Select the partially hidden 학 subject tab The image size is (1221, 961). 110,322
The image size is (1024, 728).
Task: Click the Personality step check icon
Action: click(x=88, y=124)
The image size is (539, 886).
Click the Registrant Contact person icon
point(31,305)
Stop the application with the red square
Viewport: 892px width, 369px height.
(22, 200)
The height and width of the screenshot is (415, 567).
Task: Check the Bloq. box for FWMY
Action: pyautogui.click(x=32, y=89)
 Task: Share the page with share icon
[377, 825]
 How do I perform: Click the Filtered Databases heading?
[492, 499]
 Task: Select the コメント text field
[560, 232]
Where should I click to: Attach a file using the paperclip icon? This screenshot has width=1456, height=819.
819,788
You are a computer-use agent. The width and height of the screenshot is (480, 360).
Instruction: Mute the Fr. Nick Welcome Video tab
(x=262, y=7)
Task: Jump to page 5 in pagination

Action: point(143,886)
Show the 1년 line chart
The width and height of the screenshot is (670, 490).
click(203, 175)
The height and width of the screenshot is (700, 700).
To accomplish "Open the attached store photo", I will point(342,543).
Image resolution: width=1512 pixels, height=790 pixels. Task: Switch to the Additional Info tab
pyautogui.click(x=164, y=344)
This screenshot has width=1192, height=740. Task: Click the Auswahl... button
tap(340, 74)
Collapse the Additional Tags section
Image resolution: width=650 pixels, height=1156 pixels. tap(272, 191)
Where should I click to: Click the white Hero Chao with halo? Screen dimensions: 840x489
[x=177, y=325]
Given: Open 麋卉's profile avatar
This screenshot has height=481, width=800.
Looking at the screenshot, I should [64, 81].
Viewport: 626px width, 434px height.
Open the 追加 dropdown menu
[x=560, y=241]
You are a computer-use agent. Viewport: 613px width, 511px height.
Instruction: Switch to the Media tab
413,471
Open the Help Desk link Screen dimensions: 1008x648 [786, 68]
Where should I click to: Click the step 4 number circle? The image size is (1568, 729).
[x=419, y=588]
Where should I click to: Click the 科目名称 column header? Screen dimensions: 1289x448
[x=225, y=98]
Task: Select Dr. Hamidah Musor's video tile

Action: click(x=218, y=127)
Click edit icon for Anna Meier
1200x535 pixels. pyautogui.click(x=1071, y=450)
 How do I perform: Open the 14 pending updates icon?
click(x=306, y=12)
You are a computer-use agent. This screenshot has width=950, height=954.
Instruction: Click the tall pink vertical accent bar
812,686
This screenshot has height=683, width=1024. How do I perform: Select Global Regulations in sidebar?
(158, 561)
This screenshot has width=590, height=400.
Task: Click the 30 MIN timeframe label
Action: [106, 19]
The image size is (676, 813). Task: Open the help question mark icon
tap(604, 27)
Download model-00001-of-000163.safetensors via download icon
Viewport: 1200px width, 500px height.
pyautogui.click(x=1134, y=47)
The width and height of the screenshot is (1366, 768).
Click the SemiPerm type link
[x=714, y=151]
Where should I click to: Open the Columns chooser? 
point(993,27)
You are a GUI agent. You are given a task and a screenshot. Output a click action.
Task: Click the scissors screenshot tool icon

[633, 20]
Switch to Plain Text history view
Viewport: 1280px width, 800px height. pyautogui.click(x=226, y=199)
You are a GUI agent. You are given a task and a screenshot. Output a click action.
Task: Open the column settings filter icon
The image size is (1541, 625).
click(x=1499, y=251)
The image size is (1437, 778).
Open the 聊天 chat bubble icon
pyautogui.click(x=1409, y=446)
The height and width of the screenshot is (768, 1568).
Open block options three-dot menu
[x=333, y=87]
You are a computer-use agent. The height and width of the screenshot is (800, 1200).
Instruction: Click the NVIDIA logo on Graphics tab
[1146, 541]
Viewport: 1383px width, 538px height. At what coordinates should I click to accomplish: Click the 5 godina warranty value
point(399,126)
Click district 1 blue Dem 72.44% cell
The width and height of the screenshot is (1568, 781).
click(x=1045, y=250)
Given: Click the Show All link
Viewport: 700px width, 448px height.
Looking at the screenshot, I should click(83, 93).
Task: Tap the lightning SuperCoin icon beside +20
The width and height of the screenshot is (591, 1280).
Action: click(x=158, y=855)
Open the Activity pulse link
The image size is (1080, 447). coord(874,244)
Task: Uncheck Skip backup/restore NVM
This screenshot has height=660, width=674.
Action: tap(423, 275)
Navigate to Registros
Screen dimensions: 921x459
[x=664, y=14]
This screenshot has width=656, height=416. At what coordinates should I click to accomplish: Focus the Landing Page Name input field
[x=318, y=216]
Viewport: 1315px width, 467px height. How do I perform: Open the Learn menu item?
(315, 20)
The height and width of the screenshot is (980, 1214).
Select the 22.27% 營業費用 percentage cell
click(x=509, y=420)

|---|

■ **Task instructions**
Write out the lines above from the one containing "This screenshot has height=660, width=674." through the last, exactly as they are.

■ **Reply**
This screenshot has height=660, width=674.
Action: tap(423, 275)
Navigate to Registros
Screen dimensions: 921x459
[x=664, y=14]
This screenshot has width=656, height=416. At what coordinates should I click to accomplish: Focus the Landing Page Name input field
[x=318, y=216]
Viewport: 1315px width, 467px height. How do I perform: Open the Learn menu item?
(315, 20)
The height and width of the screenshot is (980, 1214).
Select the 22.27% 營業費用 percentage cell
click(x=509, y=420)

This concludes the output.